→ **TASK BRIEF**:
Exactly the lines from the one with "The height and" to the end of the data below should be set down, and no others.

━━━ SUPPLIED ENTRIES ━━━

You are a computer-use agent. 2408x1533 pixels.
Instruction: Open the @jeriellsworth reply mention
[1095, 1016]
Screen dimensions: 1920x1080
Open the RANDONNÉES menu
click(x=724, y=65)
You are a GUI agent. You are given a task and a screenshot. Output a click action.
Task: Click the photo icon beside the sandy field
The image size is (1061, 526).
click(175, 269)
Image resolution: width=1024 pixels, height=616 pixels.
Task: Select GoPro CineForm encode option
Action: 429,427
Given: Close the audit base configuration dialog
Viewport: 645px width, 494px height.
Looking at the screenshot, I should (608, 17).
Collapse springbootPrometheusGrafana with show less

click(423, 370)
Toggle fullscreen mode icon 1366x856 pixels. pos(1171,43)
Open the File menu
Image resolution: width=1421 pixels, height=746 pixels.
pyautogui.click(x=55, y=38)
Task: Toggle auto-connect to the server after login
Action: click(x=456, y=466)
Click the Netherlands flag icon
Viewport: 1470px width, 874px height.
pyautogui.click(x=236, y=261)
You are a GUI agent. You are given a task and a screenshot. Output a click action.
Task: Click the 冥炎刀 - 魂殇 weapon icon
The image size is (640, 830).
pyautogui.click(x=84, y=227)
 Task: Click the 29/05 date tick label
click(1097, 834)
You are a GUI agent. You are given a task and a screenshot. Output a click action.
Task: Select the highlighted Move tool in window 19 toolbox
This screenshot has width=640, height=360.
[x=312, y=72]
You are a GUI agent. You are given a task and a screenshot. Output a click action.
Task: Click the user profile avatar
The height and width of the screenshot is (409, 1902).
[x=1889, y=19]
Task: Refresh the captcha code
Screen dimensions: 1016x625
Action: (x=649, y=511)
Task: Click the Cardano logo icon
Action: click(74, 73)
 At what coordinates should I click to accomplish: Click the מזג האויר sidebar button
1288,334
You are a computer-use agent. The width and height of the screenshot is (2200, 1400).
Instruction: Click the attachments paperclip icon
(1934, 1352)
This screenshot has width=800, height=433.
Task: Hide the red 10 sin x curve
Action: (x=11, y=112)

━━━

→ **OUTPUT FOR THIS TASK**:
The height and width of the screenshot is (409, 1902).
[x=1889, y=19]
Task: Refresh the captcha code
Screen dimensions: 1016x625
Action: (x=649, y=511)
Task: Click the Cardano logo icon
Action: click(74, 73)
 At what coordinates should I click to accomplish: Click the מזג האויר sidebar button
1288,334
You are a computer-use agent. The width and height of the screenshot is (2200, 1400).
Instruction: Click the attachments paperclip icon
(1934, 1352)
This screenshot has width=800, height=433.
Task: Hide the red 10 sin x curve
Action: (x=11, y=112)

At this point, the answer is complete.